The essence of each of these key provisions in the DSM Directive is set out in my article on “Copyright in the digital era: how the creative industries can cash in“.
The aim of the DSM Directive is to reduce the differences between national copyright regimes and to allow for wider online access to copyrighted works by users across the EU, in order to move towards a proper DSM.
First introduced by the European Parliament Committee on Legal Affairs on 20 June 2018, the DSM Directive was approved by the European Parliament on 12 September 2018, and will now enter formal trilogue discussions (i.e. closed-door compromise negotiations held between the three bodies involved in the legislative process of the EU institutions, which are the European Commission, the Council of the European Union and the European Parliament, to finalise the wording of the DSM Directive). This trilogue is expected to conclude in January 2019, with a final plenary vote taken by the European Parliament then. Once the DSM Directive is signed into law, each of the 28 member-states of the EU will have to transpose it in its national legal framework, during a two-year transposition period.
It is worth mentioning that, on 20 June 2018, when the European Parliament Committee on Legal Affairs proposed the negotiating mandate on the DSM Directive to the European Parliament, such proposal was rejected.
While Members of the European Parliament (“MEPs“) generally agree that most provisions set out in the DSM Directive are non-controversial, the most contentious aspects of the DSM Directive are its articles 11 and 13. The former prevents online content platforms and news aggregators sharing links without paying for them, while the latter requires online platforms to monitor and effectively enforce copyright laws.
So what is the fuss all about?
Article 11 of the DSM Directive concerns press publications and deals with links to, or copies of, press publications.
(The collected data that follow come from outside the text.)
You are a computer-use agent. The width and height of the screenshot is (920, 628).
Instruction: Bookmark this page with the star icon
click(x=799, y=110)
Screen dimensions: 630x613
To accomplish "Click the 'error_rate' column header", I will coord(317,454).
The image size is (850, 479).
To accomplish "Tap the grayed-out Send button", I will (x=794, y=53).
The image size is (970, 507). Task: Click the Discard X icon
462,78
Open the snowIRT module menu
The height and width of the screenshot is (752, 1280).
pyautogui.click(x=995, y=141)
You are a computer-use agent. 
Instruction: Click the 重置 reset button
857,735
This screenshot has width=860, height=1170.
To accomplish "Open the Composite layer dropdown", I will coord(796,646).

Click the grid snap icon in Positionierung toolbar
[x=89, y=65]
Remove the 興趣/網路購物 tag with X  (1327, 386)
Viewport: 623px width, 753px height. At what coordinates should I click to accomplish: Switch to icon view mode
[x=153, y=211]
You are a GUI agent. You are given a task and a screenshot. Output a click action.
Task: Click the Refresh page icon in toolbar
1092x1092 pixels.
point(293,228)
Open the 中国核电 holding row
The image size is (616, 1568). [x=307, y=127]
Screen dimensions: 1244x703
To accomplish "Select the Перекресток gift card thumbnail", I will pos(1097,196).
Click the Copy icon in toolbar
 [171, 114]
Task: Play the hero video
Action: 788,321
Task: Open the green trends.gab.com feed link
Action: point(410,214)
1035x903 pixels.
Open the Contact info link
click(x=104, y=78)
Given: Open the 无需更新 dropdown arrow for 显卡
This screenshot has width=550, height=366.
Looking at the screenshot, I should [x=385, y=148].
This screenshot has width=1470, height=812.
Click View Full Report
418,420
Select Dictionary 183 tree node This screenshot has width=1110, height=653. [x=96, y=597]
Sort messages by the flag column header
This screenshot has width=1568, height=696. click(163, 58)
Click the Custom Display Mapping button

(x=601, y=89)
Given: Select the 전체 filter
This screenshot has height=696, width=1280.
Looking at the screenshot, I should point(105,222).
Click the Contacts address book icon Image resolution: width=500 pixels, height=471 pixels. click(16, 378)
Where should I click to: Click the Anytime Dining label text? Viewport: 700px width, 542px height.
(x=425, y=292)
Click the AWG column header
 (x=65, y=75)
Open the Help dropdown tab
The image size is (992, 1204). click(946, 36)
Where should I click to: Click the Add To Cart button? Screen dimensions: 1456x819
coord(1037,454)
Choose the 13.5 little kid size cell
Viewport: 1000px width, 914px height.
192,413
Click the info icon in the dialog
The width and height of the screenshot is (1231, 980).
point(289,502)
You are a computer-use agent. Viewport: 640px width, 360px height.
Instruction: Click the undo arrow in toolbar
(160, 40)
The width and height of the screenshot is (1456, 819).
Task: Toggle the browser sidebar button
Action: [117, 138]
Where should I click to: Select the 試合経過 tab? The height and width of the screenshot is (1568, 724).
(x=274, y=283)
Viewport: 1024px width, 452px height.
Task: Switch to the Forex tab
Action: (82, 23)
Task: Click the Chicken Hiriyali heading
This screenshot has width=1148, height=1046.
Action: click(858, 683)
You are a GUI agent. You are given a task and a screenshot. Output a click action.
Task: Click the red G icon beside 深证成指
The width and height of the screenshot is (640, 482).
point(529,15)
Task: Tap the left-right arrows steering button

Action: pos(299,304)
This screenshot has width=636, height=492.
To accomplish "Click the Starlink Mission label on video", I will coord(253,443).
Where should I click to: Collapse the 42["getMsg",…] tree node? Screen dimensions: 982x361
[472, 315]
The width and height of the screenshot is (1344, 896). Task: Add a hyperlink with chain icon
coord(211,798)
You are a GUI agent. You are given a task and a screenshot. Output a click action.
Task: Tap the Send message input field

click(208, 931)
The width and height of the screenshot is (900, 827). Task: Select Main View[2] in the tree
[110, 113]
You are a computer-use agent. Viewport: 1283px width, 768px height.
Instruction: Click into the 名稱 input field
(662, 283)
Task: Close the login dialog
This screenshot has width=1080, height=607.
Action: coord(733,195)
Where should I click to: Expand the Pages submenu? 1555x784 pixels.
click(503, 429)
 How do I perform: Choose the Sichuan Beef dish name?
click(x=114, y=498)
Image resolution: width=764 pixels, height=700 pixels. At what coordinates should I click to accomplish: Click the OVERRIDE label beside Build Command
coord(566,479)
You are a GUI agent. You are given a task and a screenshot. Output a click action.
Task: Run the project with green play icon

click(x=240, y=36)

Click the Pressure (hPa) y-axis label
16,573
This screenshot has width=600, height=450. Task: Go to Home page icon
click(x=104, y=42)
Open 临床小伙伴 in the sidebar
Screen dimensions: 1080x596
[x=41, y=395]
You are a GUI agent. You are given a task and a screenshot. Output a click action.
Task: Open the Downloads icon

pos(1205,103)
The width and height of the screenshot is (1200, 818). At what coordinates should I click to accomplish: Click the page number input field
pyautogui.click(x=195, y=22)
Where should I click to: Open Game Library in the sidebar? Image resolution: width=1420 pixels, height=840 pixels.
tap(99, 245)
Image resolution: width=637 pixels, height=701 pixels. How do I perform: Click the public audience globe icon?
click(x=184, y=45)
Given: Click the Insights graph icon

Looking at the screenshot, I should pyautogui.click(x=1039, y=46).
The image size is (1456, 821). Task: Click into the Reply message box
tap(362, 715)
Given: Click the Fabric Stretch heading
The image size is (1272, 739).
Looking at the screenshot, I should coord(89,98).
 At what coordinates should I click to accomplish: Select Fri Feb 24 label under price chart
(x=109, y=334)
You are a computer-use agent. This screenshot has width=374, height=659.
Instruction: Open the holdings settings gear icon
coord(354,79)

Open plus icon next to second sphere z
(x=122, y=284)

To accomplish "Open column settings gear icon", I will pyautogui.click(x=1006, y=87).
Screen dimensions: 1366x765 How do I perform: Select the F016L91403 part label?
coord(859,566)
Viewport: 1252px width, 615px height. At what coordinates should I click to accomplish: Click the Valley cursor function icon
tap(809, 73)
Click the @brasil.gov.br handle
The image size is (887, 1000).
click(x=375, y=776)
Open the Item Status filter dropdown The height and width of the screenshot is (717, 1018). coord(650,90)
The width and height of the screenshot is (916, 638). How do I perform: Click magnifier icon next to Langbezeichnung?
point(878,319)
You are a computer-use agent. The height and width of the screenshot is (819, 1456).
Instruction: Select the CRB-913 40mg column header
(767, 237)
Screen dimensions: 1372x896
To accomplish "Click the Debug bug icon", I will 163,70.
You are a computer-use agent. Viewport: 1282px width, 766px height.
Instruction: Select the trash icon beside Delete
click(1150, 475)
Today, 57% of internet users access press content through social networks or search engines; while the media cannot claim any rights on these hyperlinks. Article 11 sets out that right holders shall be able to obtain a fair and proportionate remuneration for the digital use of their press publications from tech platforms, such as Facebook, Linkedin, Google, etc.
As the right owners to press publications most often will be the publishers, there is also a paragraph incorporated, ensuring that the publishing houses will remunerate the actual authors, i.e. the journalists.
Merely sharing hyperlinks to articles, accompanied by “individual words” to describe them, can be done freely.
Despite those restrictions to the scope of article 11, several MEPs view this article as a “link tax” (tax on hyperlinks), and consequently an infringement of the freedom of expression.
Article 13 of the DSM Directive provides for the use of protected content – for instance, pictures, music, code, videos – uploaded by someone other than the right holder to online content sharing service providers, which store and give access to large amounts of works, such as YouTube or DailyMotion.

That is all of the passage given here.